**What to work on**
Transcribe the listing below in full, exactly, with no images.
--- START ---
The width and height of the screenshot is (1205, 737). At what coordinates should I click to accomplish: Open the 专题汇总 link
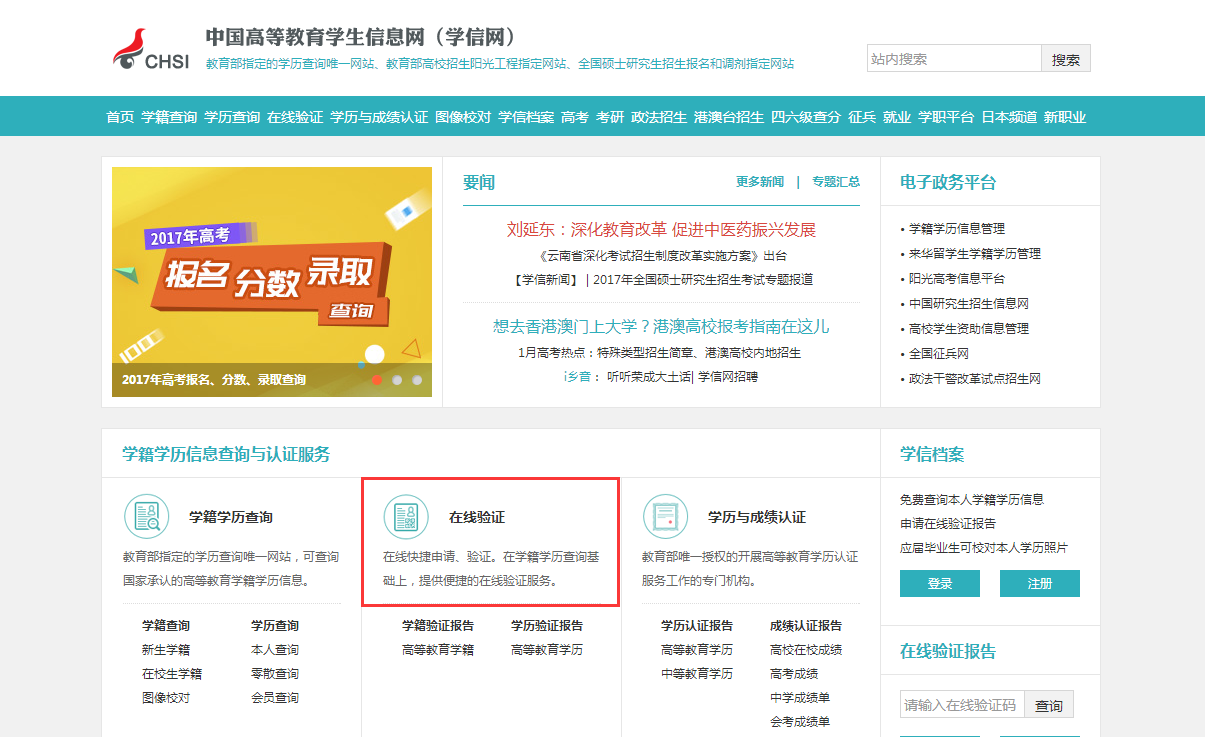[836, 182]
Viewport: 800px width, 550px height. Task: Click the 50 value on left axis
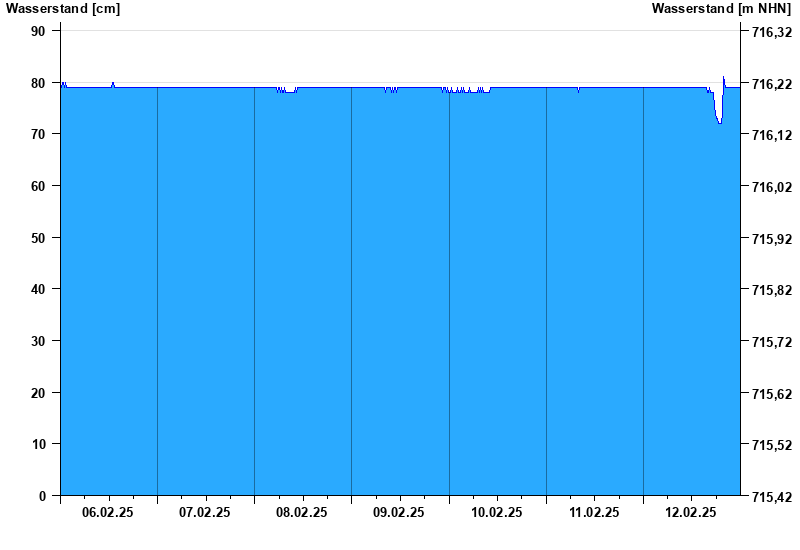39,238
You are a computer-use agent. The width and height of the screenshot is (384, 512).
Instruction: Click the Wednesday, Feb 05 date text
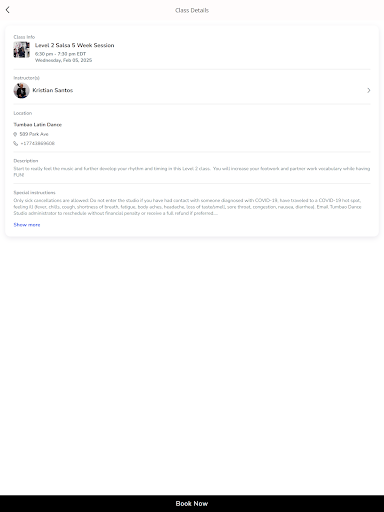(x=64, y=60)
--- END ---
**Result**
The width and height of the screenshot is (1205, 737). At what coordinates should I click to accomplish: Open the 专题汇总 link
[836, 182]
Viewport: 800px width, 550px height. Task: Click the 50 value on left axis
39,238
You are a computer-use agent. The width and height of the screenshot is (384, 512).
Instruction: Click the Wednesday, Feb 05 date text
(x=64, y=60)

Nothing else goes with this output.